The Petroleum and Natural Gas Regulatory Board (PNGRB) in its April 9 order asked IGL, the sole supplier of compressed natural gas in Delhi & NCR, to cut its network tariff by 63%. It also asked the firm to refund the difference to its customers for the period from April 1, 2008 till the date of issuance of order.

The company said it had incurred expenditure, invested money and spent on day-to-day operations. It had not kept aside money that can be refunded.

"Considering the estimated amount that the Petitioner would have to refund if the impugned order has to be implemented, then it would cause a huge financial strain on the petitioner and all future earnings, if any, will have to be spent towards making this payment. This would be extremely prejudicial to the Petitioner, its shareholders, the network, consumers and the industry as a whole," it said in the petition.

It also said the regulator had no authority to issue the order. "...there is no power conferred by PNGRB to determine network tariff and compression charges or final sale price of the gas supplied by a CGD entity."

Sources in PNGRB however said that the company's allegations were baseless because the company was notified since 2008 regarding this regulation.

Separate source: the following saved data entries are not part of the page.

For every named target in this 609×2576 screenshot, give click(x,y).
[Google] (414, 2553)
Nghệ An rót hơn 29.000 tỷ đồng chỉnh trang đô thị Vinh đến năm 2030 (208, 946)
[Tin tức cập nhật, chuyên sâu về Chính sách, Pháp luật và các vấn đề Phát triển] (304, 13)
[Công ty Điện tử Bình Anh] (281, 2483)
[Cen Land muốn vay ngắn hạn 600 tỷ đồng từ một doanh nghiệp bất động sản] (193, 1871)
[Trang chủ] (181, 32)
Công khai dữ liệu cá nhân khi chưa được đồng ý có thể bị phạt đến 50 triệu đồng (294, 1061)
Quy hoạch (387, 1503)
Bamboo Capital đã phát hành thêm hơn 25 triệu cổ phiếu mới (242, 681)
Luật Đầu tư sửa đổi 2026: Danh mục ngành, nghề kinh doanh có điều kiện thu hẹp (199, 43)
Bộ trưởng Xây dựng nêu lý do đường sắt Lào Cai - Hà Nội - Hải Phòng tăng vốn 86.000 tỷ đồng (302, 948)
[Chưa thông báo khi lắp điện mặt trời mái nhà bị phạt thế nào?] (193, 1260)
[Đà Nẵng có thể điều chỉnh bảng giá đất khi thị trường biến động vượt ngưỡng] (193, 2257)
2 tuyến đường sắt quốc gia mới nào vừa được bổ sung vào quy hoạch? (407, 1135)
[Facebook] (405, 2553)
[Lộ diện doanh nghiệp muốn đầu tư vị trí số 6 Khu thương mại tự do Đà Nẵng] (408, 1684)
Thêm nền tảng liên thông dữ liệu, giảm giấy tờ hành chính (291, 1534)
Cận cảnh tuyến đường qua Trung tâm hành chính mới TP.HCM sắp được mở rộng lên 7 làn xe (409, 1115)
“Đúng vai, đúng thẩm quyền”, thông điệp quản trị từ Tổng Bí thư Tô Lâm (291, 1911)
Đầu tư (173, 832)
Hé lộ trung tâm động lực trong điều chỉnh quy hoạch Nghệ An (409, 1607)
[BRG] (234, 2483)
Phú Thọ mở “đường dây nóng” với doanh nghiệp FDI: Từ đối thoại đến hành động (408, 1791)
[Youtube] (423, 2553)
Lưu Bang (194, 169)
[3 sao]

"IGL participated in all the regulatory framework meetings and the bidding processes. If PNGRB does not have the power to regulate the tariff, how come the company is accessing the board's approved gas transmission network?" said a former official of PNGRB on the condition of anonymity. IGL moved high court on April 10, 2012 challenging the constitutionality and the legality of the powers of the PNGRB to fix the tariff and also raised doubts over PNGRB Act 2006.